-- start --

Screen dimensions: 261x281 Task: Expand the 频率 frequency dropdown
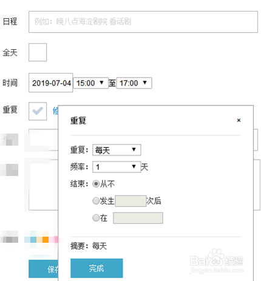117,167
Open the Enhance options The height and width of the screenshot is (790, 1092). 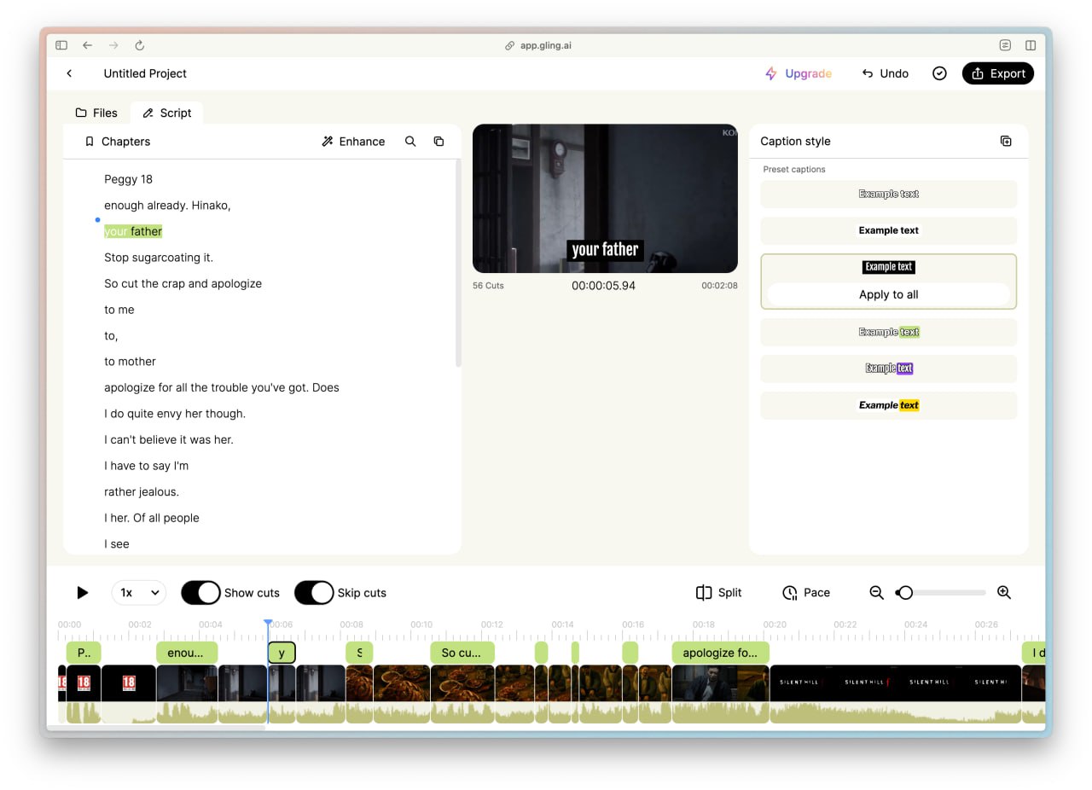point(353,142)
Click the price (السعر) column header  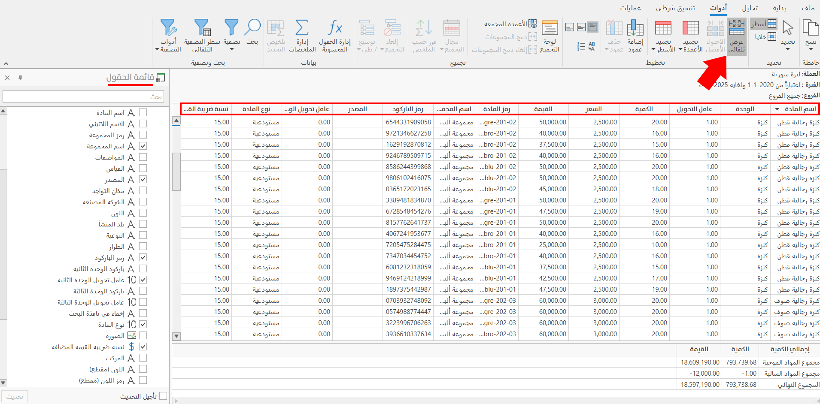point(593,109)
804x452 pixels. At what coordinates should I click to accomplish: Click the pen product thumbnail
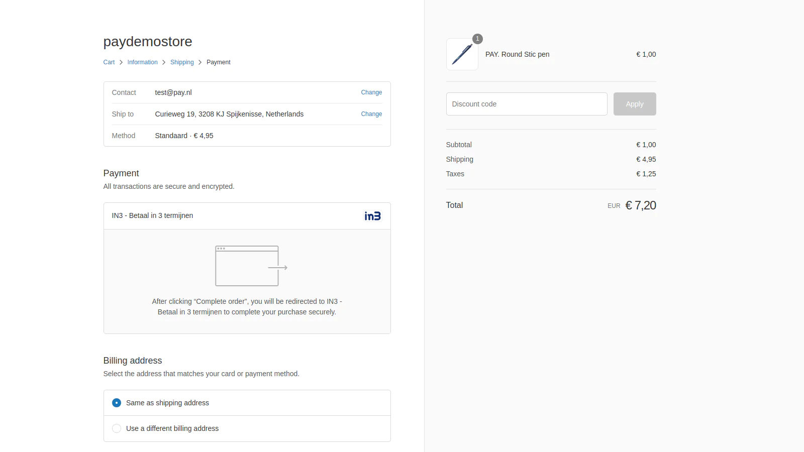point(462,54)
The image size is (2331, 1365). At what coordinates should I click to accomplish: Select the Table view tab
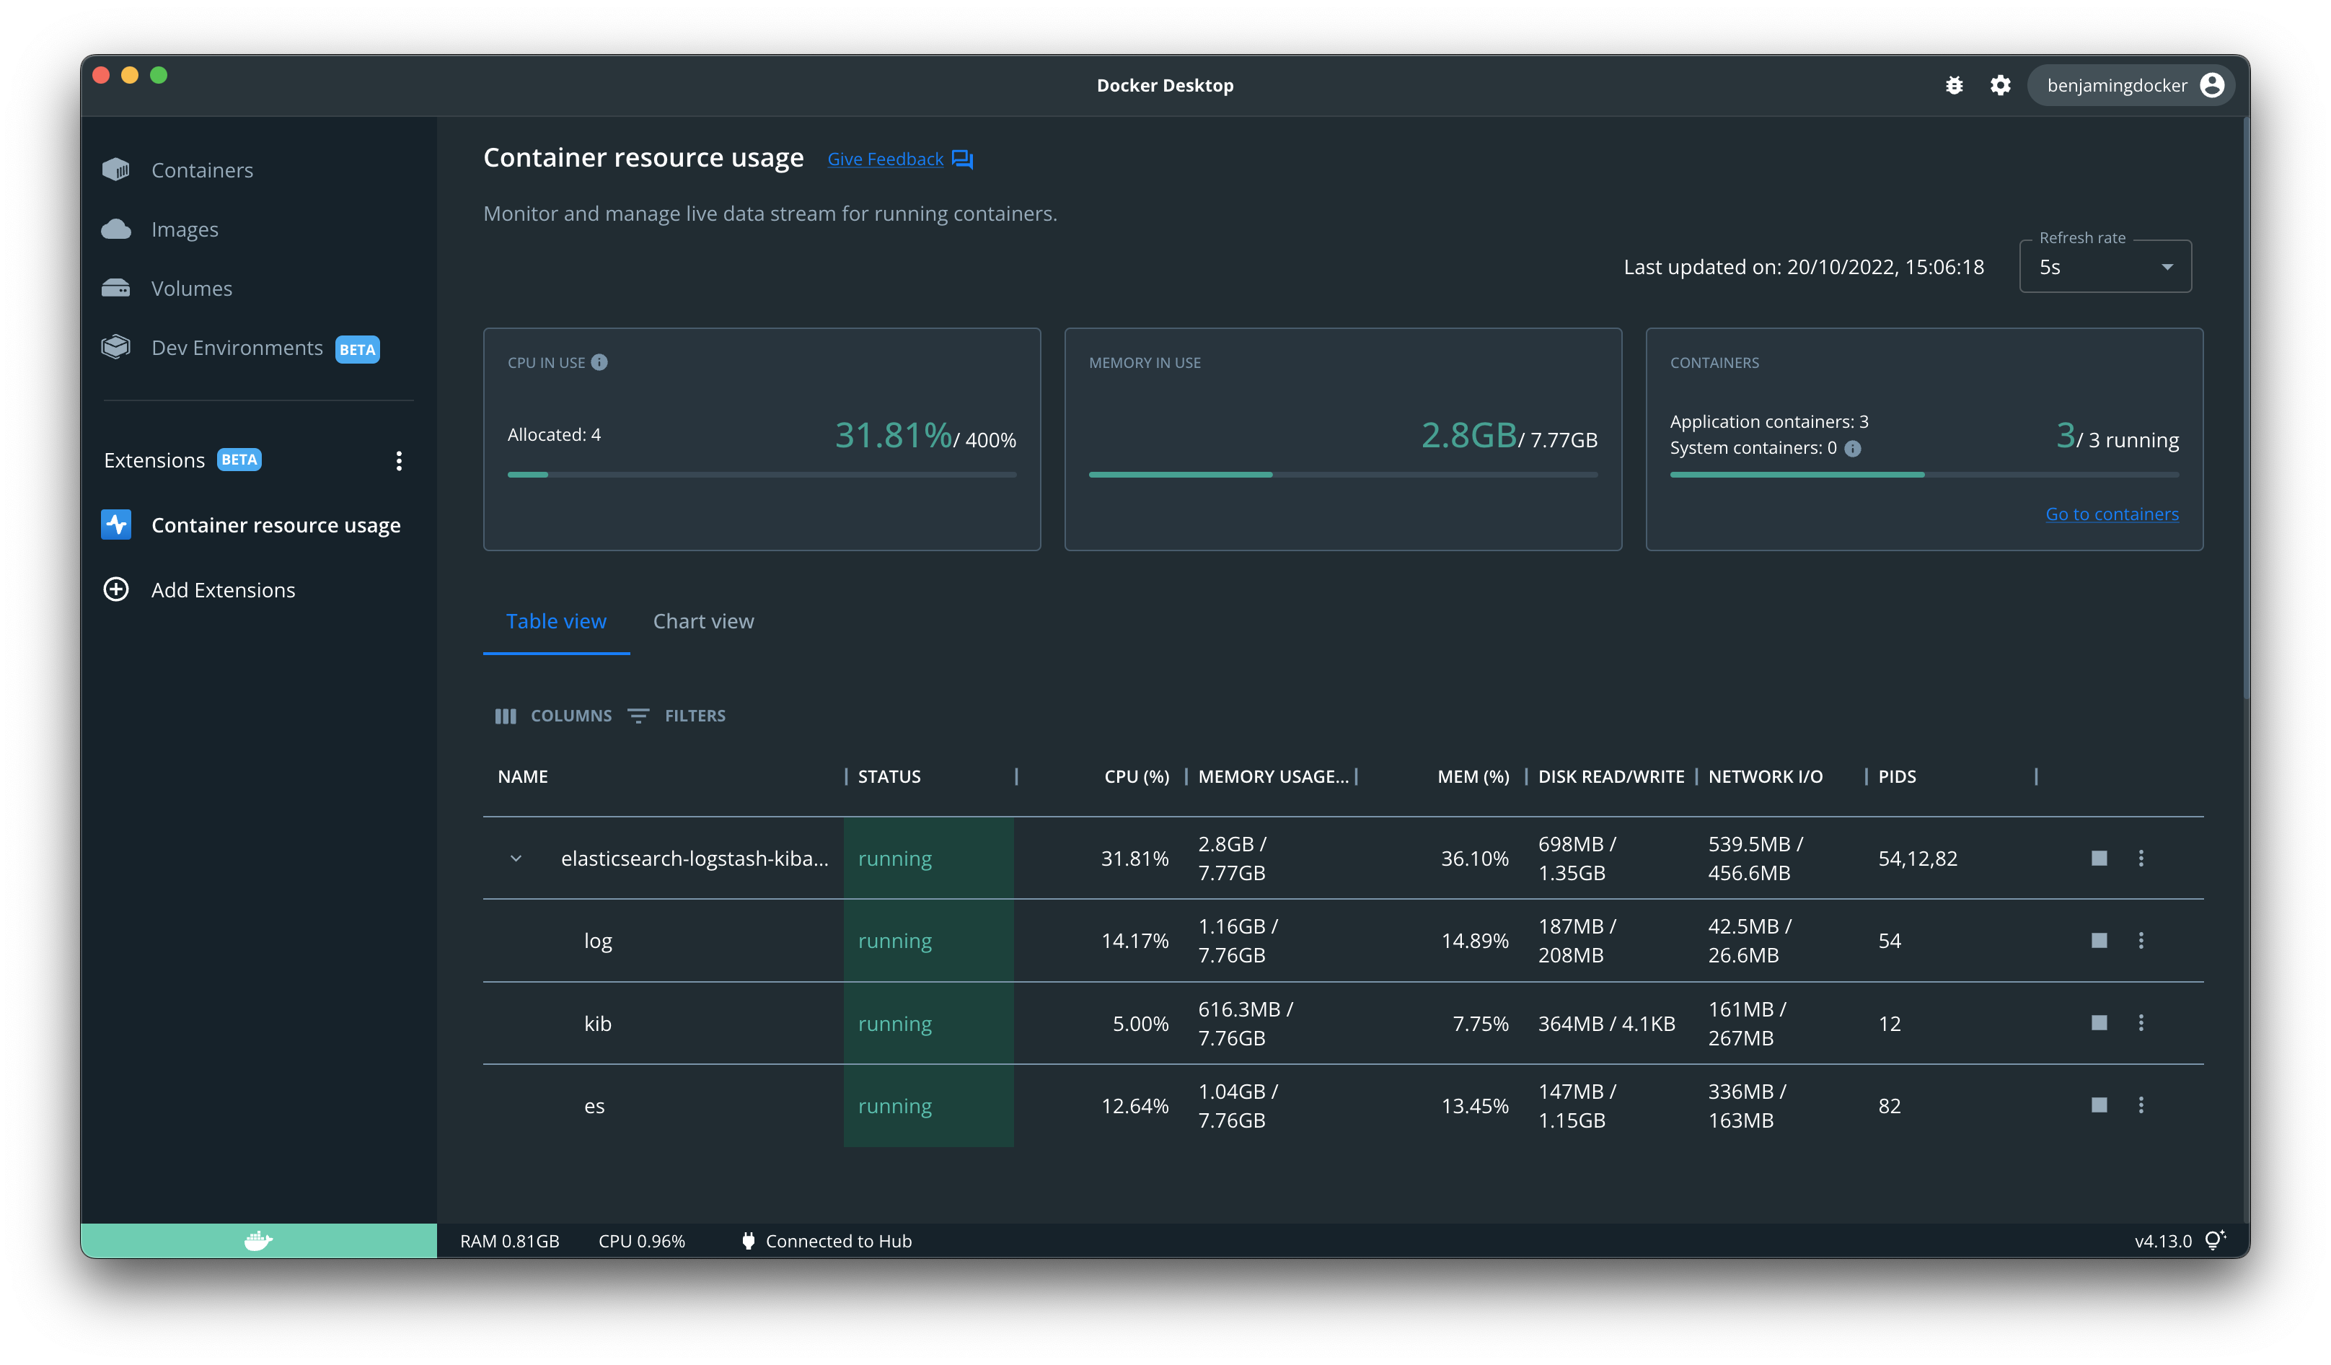point(556,621)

-- end --

## [Exercise objective]
Starting at the line that contains "804x452 pixels. At" and continuing through the end of the records, rewrite those lines with "coordinates" changed to "location" and everything else unchanged. Leave the pictures out of your answer.

## [The answer]
804x452 pixels. At what location should I click to accomplish: Click the pen product thumbnail
point(462,54)
The image size is (2331, 1365). At what location should I click to accomplish: Select the Table view tab
point(556,621)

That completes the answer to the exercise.